EXTRACT below:

I want to be clear here. I’m not saying that a traditional job is not good. I’m not saying that a husband, and a kid, and a house on a hill are not exceptional goals--they absolutely are if that's your jam, and for the most part, it's mine. But for as much as I talk about the importance of actions lining up with values, I was not living my life in that way. I was cashing in my core beliefs for a paycheck, a salary, a year-end bonus, and I was miserable. And I wasn’t any closer to any of those things I actually wanted.
So I left.
(And yes, the ability to walk away from a salaried position was only possible because I was--and still am--in an incredibly privileged position; I get that and I will own that--most people do not have that same luxury, but also, and this is important to say: staying served no one).
It’s also important to say that I was pretty afraid of failing. Afraid I would write something no one liked. Afraid the schools would look at my applications and laugh. But there has not been one moment since that third day in November that I have feared I made the wrong decision. Success or failure mattered little compared to the risk itself. The leap was the thing. And then the work.
Writing a book is no joke. Sitting with words and fear and self-doubt is not for the faint of heart. But here’s the good that came from it, I found a gear not previously know to me. It’s the gear where metaphorical four-wheel-drive meets metaphorical snow-tires--I think other people call it grit. It’s that moment when the process becomes so uncomfortable that you want to walk-away or shut-down, but you know you have. to. get. shit. done. and so you lean ever harder into the feeling of discomfort and you keep. going. That is showing up. I’d not done that before, not really. But once you have--one you’ve experienced it--there is no going back.
Here’s the thing. Historically, I have been a person easily discouraged by life. When something doesn’t go as expected, or desired, I tend to recoil--to retreat--so as to avoid risk and exposure. But that action cut off the potential for any of the good things I wanted to to happen, to you know...actually happen. And not for nothing, the recoil was inadvertently sending an energy into the world that pushed away the very things I most wanted (Newton’s Third Law). One doesn’t get to pursue success without risking failure; it’s just not possible.

End of EXTRACT.
AVAILABLE DATA below:

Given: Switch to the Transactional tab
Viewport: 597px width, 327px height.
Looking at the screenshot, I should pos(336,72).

End of AVAILABLE DATA.
AVAILABLE DATA below:

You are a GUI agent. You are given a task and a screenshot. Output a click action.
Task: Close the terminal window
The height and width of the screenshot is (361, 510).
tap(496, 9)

End of AVAILABLE DATA.

PROBLEM DETAILS = In the essay about leaving a salaried job, what name does the writer say other people give to the gear found while writing a book?

SOLUTION FOR THIS PROBLEM = Grit.